Enhancing Customer Retention: Customer Churn Prediction for India's Largest Payment Wallet

Overview:

India's largest payment wallet, a pioneer in digital payments, aimed to reduce customer churn and enhance user engagement. Faced with increasing competition, the wallet provider collaborated with Dillify, a leading analytics company, to develop a cutting-edge customer churn prediction model.

Challenges:

1. **Rising Competition:** The payment wallet faced fierce competition from other digital payment platforms, increasing the risk of customers switching providers.

2. **Complex User Behavior:** Users exhibited diverse transaction patterns, making it challenging to identify churn indicators accurately.

3. **Retention Strategy:** The wallet provider needed actionable insights to implement effective retention strategies and reduce churn.

Solution:

1. **Data Collection and Preparation:**

Dillify collaborated closely with the wallet provider to collect and preprocess extensive user data, transaction history, and customer interaction records.

2. **Algorithm Selection:**

Dillify recommended a machine learning ensemble approach, combining Random Forest and Recurrent Neural Networks (RNNs) to capture both structured and sequential data patterns.

3. **Model Development:**

Dillify's data science team implemented the chosen algorithms using Python and specialized libraries like TensorFlow and scikit-learn.
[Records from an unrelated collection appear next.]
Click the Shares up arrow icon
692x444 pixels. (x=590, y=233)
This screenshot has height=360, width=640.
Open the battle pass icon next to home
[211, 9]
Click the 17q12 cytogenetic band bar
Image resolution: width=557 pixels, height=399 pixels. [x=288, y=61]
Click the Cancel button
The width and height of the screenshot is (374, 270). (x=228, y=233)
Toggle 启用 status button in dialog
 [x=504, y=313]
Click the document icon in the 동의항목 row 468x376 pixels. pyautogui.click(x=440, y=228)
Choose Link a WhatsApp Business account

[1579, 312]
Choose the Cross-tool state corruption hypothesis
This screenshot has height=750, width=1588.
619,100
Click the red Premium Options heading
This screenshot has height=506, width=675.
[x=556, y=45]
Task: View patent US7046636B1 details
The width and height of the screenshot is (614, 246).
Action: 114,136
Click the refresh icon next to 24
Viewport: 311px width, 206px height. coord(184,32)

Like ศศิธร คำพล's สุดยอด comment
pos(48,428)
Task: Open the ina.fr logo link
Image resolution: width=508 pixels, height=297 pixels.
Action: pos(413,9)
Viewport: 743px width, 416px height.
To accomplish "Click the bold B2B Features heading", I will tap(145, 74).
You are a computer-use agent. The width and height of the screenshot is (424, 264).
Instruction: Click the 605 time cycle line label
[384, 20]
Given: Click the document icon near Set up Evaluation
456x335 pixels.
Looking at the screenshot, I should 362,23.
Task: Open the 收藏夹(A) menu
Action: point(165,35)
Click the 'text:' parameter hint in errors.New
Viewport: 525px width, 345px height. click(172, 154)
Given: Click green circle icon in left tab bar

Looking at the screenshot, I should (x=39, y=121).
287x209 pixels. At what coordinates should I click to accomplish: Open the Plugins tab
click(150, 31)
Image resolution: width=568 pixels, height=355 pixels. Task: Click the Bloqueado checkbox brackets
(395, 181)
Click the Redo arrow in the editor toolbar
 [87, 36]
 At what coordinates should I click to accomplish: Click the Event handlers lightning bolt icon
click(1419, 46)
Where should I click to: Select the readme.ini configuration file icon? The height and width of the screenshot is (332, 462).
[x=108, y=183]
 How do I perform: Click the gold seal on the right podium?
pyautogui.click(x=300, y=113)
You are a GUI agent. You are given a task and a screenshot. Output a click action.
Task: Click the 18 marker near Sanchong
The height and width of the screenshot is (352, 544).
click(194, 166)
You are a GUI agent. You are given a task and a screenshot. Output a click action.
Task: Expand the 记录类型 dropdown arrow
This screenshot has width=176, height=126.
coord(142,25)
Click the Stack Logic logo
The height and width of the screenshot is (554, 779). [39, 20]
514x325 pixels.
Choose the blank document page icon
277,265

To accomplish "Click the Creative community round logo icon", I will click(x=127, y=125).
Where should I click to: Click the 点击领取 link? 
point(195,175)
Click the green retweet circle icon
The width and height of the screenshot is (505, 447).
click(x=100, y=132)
The model was trained to predict user churn.

4. **Feature Engineering:**

Advanced feature engineering techniques were applied to create new variables and capture complex user behaviors that could predict churn.

5. **Real-Time Integration:**

Dillify collaborated with the wallet provider's IT team to integrate the churn prediction model into the payment platform for real-time assessment and personalized user interventions.

6. **Model Performance Evaluation:**

The model underwent rigorous evaluation using historical data, considering metrics such as AUC-ROC, accuracy, precision, and recall to ensure its effectiveness.

Results:

The implementation of Dillify's customer churn prediction model led to significant outcomes:

- **Churn Reduction:** The model identified potential churners with an accuracy of over 85%, enabling proactive retention efforts.

- **Personalized Engagement:** Real-time integration allowed the wallet provider to engage with users at risk of churn through personalized offers and incentives.

- **User Satisfaction:** By addressing potential issues before users considered switching, the wallet provider improved customer satisfaction.

- **Revenue Growth:** Reduced churn and increased user engagement translated into higher revenue for the payment wallet.

Monitoring and MLOps:

Dillify established a robust monitoring and MLOps framework for continuous model performance:

- **Data Updates:** The model regularly incorporated new user data and transaction records to adapt to evolving user behaviors.

- **Scheduled Retraining:** Frequent model retraining ensured its effectiveness against emerging churn patterns.

- **Feedback Loop:** User feedback and engagement data contributed to model improvement and personalized strategies.

- **Security Measures:** Stringent data security measures preserved user privacy throughout the process.

Conclusion:

The collaboration between the payment wallet provider and Dillify resulted in a highly effective customer churn prediction model. By leveraging advanced analytics, real-time integration, and personalized engagement, the payment wallet reduced churn, enhanced user satisfaction, and drove revenue growth. This case study illustrates the pivotal role of data-driven insights in retaining and delighting customers in the fiercely competitive digital payments landscape.